The pathway targeted by Redx is involved in the regulation of cell division. If certain proteins in the pathway mutate, cancer cells can proliferate. That link between the pathway and cancer has made it a major focus of oncology R&D, leading to the approval of drugs such as Raf kinase inhibitor Nexavar and development of a host of other prospects.

Jazz has identified the pathway as a focal point for its oncology R&D activities. In a statement, Jazz R&D chief Robert Iannone said his team is “strategically targeting this cancer pathway with multiple experimental approaches.” 

If all goes to plan, Redx will support that effort by taking drugs against two targets up to an IND filing. Jazz will take over at that point and handle further development, manufacturing, regulatory activities and commercialization. Taking the drugs all the way to market would bolster a commercial oncology unit currently focused on Defitelio, Vyxeos and Zepzelca.

For Redx, the deal continues its gradual recovery from a tough few years. Redx faced a debt crisis in 2017, forcing it to offload its BTK inhibitor program to Loxo Oncology for $40 million. That drug, now known as LOXO-305, triggered responses in 77% of pretreated chronic lymphocytic leukemia patients in a phase 1/2 trial that delivered data last year. The administrators tasked with resolving Redx’s debt crisis sold the drug without securing any success-based milestones.

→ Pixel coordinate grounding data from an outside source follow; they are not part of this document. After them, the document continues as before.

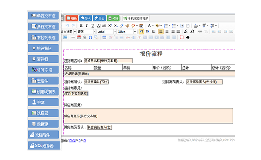Click the red 模板 button
This screenshot has width=261, height=160.
pos(72,18)
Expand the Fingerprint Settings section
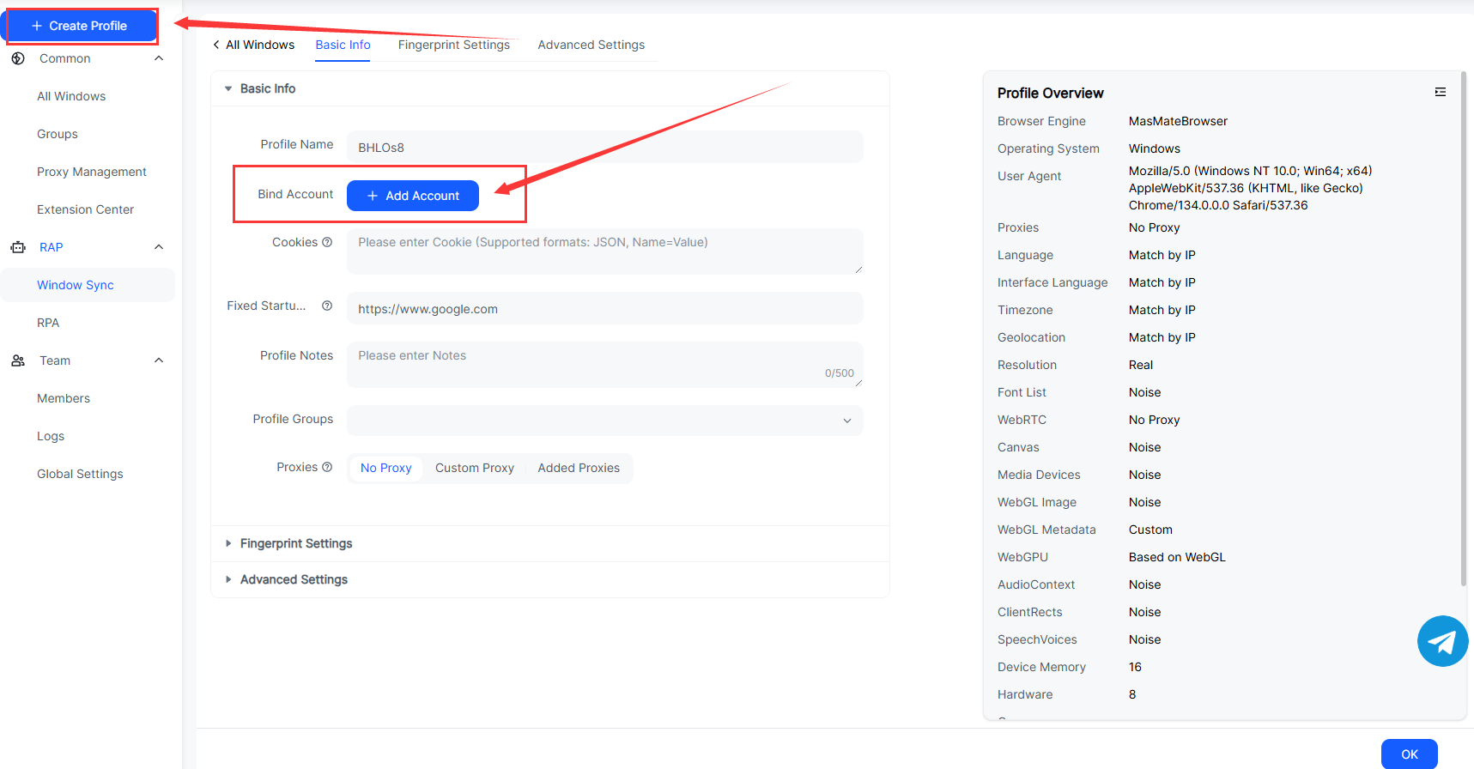The image size is (1474, 769). 296,543
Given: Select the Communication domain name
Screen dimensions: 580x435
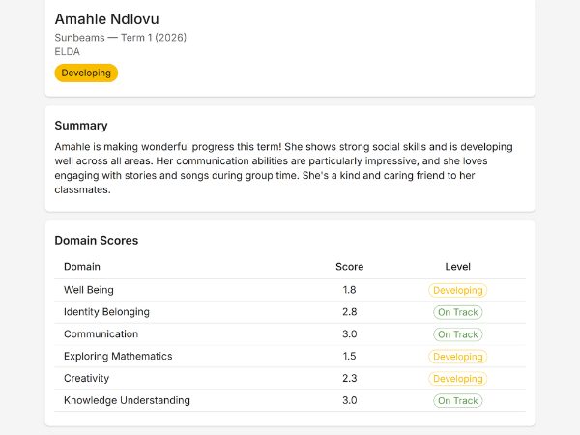Looking at the screenshot, I should click(101, 334).
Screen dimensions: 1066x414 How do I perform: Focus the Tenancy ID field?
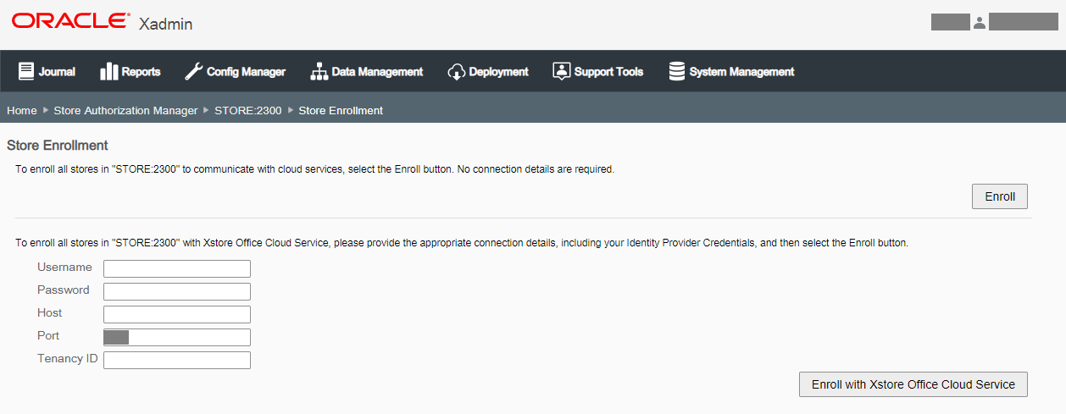(x=177, y=361)
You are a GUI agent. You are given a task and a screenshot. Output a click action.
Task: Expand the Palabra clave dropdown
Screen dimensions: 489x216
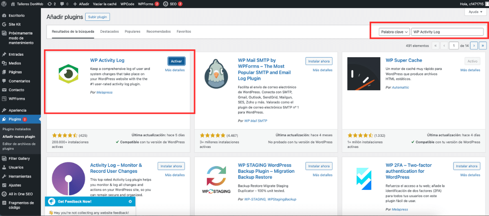[394, 32]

After exiting administration, Redx was rocked by adverse events in the first patient to receive its porcupine inhibitor RXC004. Redx came through that setback, putting it on track to wrap up a phase 1 assessment of the safety of RXC004 as a monotherapy this year and move into phase 2 in 2021. A second asset, lung and liver fibrosis prospect RXC007, is due to enter the clinic next year.  

Last month, Redx’s fibrotic disease capabilities landed it a deal with AstraZeneca, which agreed to pay up to $17 million in preclinical payments for the global rights to porcupine inhibitor RXC006.